This Thursday May 23rd, Victoria City Council will be making a decision with regard to permissive tax exemptions. Here’s my take. Please feel free to share.
In 2004 Council created a policy that all new applications for permissive tax exemptions that provided regional services would a get 50% permissive tax exemption; all regional organizations that already had permissive tax status at the time were grandfathered in at 100%. The proposal on the table now is to move current grandfathered organizations deemed regional in nature to 50% exempt status over the next 10 years. I think this is a good idea.
Why?
First of all, we must confront reality and realize that while the organizations in question provide amazing services to Victoria and the region, so do the very large number of other charities and non-profits that don’t own property and therefore don’t have the ability to benefit at all from the City’s tax exemption policy. In other words, there is already an unequal playing field. Property-owning non-profits and charities benefit disproportionately over those that haven’t had the ability/fortune/luck to have purchased properties or had them donated. It makes sense to me to bring all organizations which receive property tax exemptions in line with Council’s 2004 policy.

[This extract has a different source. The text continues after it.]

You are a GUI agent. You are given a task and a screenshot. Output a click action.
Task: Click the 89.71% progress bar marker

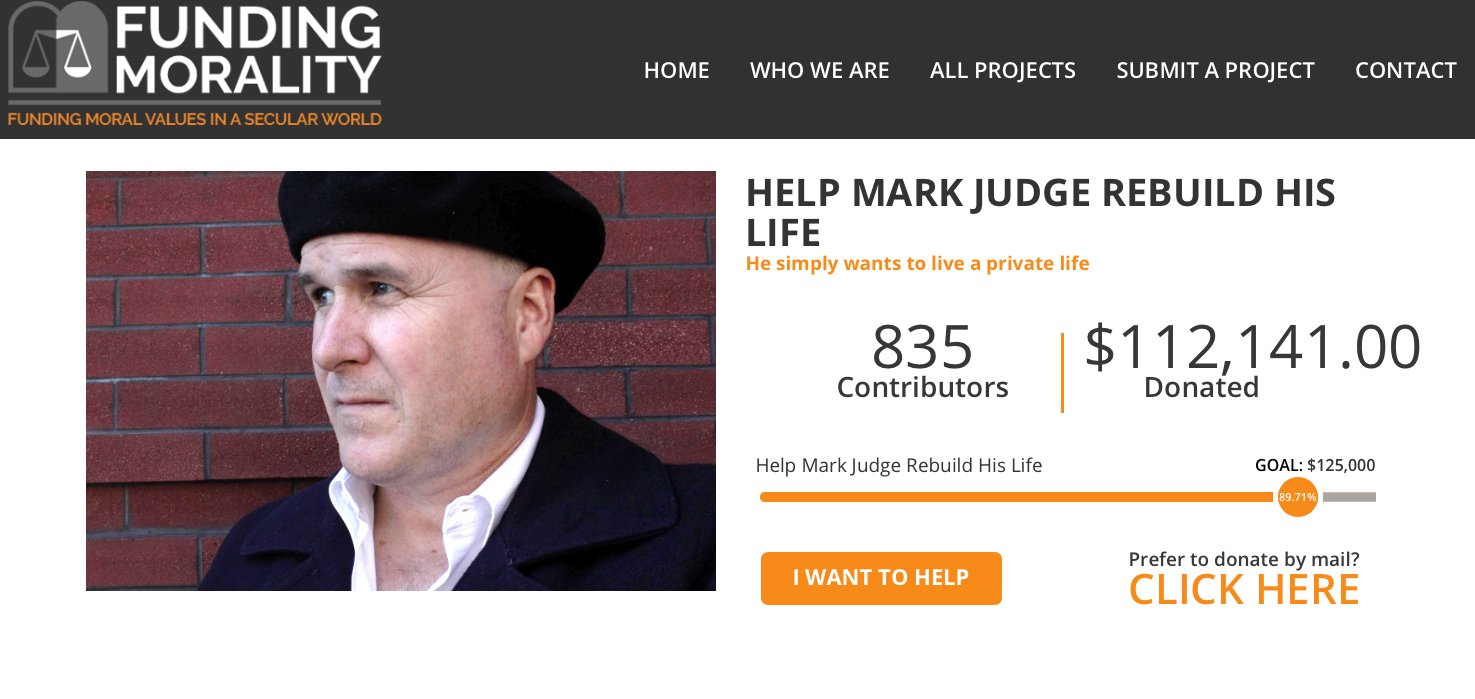(x=1297, y=497)
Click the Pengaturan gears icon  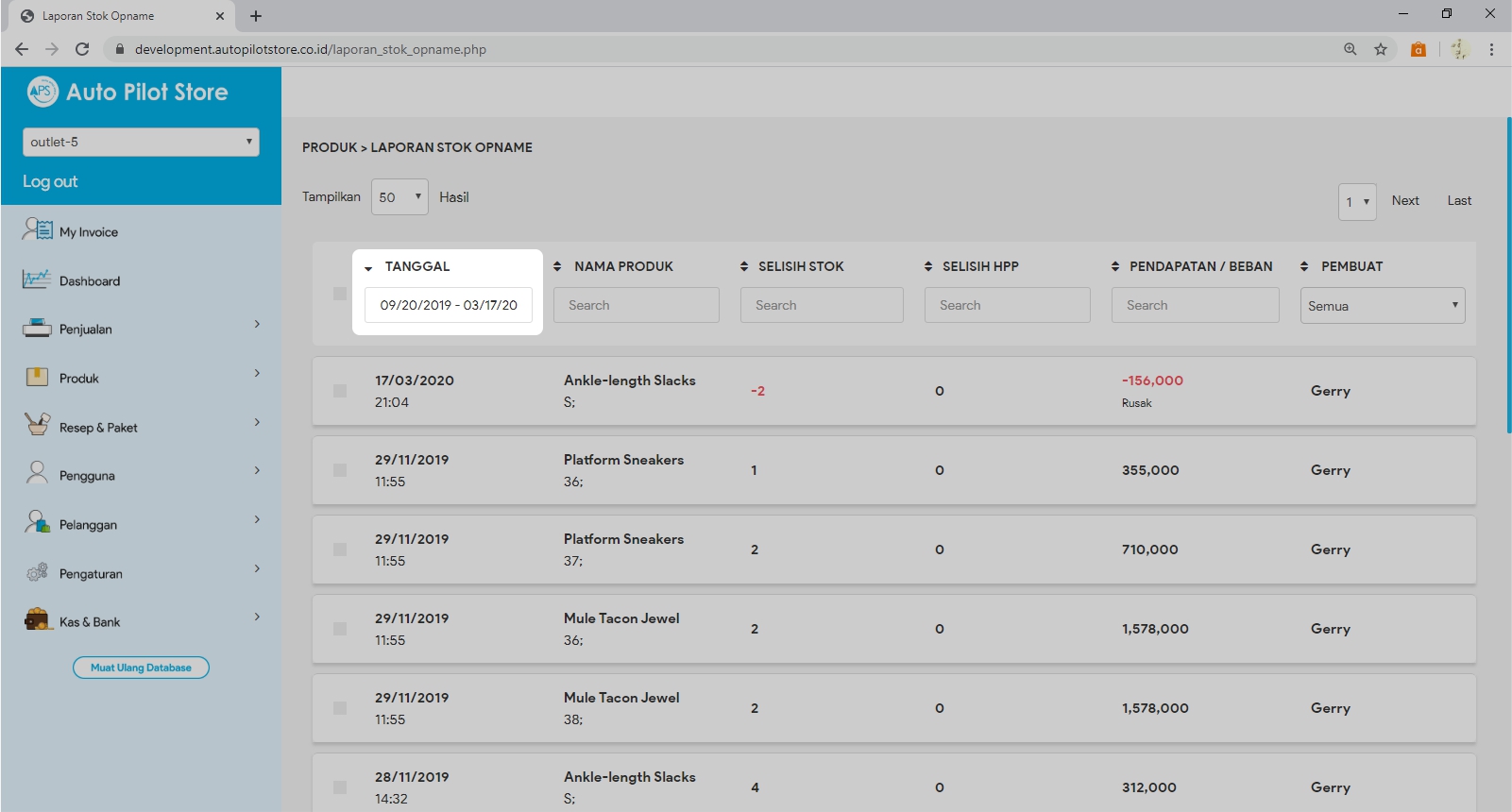37,572
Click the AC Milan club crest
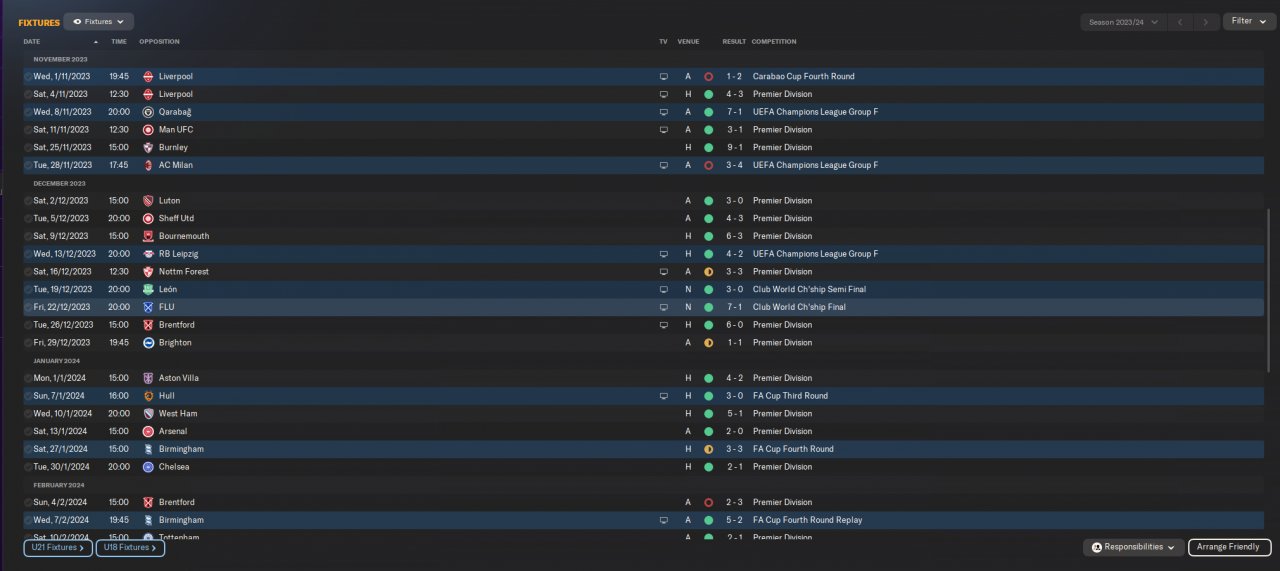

Second of all, I work in the sector. I founded and run a small non-profit society which is just moving out of start-up mode and has only a small budget and three part-time staff. We don’t own property but we do have our space donated to us by a generous landlord. Market rent at Community Micro Lending’s Gathering Place on Douglas St is $1800 a month, that’s $21,600 a year. If our landlord decided he needed the rental income and asked to charge us I would say, “Thank you very much for your generosity these past three years.” And I would find a way to make that space work, or find another, team up with another organization, etc. I’ve said this before and I’ll say it again: I think the non-profit sector needs to become more enterprising, more resilient, not primarily dependent on grants and exemptions but more creative and more collaborative.
My vote on Thursday will reflect this perspective. And my vote has nothing to do with how much I value the goods and services provided by the grandfathered properties. I do value them, very much. And I appreciate the richness they add to the social fabric of our city and region.